◆ DATA PROVIDED:
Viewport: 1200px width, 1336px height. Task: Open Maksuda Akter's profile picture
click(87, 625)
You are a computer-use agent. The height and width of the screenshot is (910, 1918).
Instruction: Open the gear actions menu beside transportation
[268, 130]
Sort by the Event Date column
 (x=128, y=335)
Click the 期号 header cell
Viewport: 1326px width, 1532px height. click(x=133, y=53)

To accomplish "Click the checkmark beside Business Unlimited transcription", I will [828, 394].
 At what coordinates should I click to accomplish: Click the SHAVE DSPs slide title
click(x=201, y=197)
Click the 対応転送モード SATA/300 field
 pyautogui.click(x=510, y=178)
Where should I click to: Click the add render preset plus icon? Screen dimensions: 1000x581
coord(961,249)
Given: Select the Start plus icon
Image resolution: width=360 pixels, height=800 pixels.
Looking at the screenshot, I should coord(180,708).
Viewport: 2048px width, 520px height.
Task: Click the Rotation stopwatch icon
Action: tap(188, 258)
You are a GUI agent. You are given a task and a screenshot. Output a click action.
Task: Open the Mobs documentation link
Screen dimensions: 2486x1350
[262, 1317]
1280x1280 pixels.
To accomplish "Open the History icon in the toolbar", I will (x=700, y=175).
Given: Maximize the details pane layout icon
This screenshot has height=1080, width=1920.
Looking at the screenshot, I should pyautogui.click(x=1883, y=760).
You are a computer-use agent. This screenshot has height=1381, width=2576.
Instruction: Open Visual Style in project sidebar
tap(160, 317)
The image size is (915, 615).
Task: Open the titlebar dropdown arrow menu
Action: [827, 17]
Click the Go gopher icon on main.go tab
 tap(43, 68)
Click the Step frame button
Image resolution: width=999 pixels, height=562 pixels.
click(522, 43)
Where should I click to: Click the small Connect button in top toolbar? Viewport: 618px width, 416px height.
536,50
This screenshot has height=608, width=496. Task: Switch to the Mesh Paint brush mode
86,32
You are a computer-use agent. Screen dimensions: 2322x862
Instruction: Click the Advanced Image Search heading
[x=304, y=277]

◆ WRITTEN EXERCISE: Format every line of the entries above as a numbered list, leaving out blank lines.

◆ THE OUTPUT:
1. Viewport: 1200px width, 1336px height. Task: Open Maksuda Akter's profile picture
2. click(87, 625)
3. You are a computer-use agent. The height and width of the screenshot is (910, 1918).
4. Instruction: Open the gear actions menu beside transportation
5. [268, 130]
6. Sort by the Event Date column
7.  (x=128, y=335)
8. Click the 期号 header cell
9. Viewport: 1326px width, 1532px height. click(x=133, y=53)
10. To accomplish "Click the checkmark beside Business Unlimited transcription", I will [828, 394].
11.  At what coordinates should I click to accomplish: Click the SHAVE DSPs slide title
12. click(x=201, y=197)
13. Click the 対応転送モード SATA/300 field
14.  pyautogui.click(x=510, y=178)
15. Where should I click to: Click the add render preset plus icon? Screen dimensions: 1000x581
16. coord(961,249)
17. Given: Select the Start plus icon
18. Image resolution: width=360 pixels, height=800 pixels.
19. Looking at the screenshot, I should coord(180,708).
20. Viewport: 2048px width, 520px height.
21. Task: Click the Rotation stopwatch icon
22. Action: tap(188, 258)
23. You are a GUI agent. You are given a task and a screenshot. Output a click action.
24. Task: Open the Mobs documentation link
25. Screen dimensions: 2486x1350
26. [262, 1317]
27. 1280x1280 pixels.
28. To accomplish "Open the History icon in the toolbar", I will (x=700, y=175).
29. Given: Maximize the details pane layout icon
30. This screenshot has height=1080, width=1920.
31. Looking at the screenshot, I should pyautogui.click(x=1883, y=760).
32. You are a computer-use agent. This screenshot has height=1381, width=2576.
33. Instruction: Open Visual Style in project sidebar
34. tap(160, 317)
35. The image size is (915, 615).
36. Task: Open the titlebar dropdown arrow menu
37. Action: [827, 17]
38. Click the Go gopher icon on main.go tab
39.  tap(43, 68)
40. Click the Step frame button
41. Image resolution: width=999 pixels, height=562 pixels.
42. click(522, 43)
43. Where should I click to: Click the small Connect button in top toolbar? Viewport: 618px width, 416px height.
44. 536,50
45. This screenshot has height=608, width=496. Task: Switch to the Mesh Paint brush mode
46. 86,32
47. You are a computer-use agent. Screen dimensions: 2322x862
48. Instruction: Click the Advanced Image Search heading
49. [x=304, y=277]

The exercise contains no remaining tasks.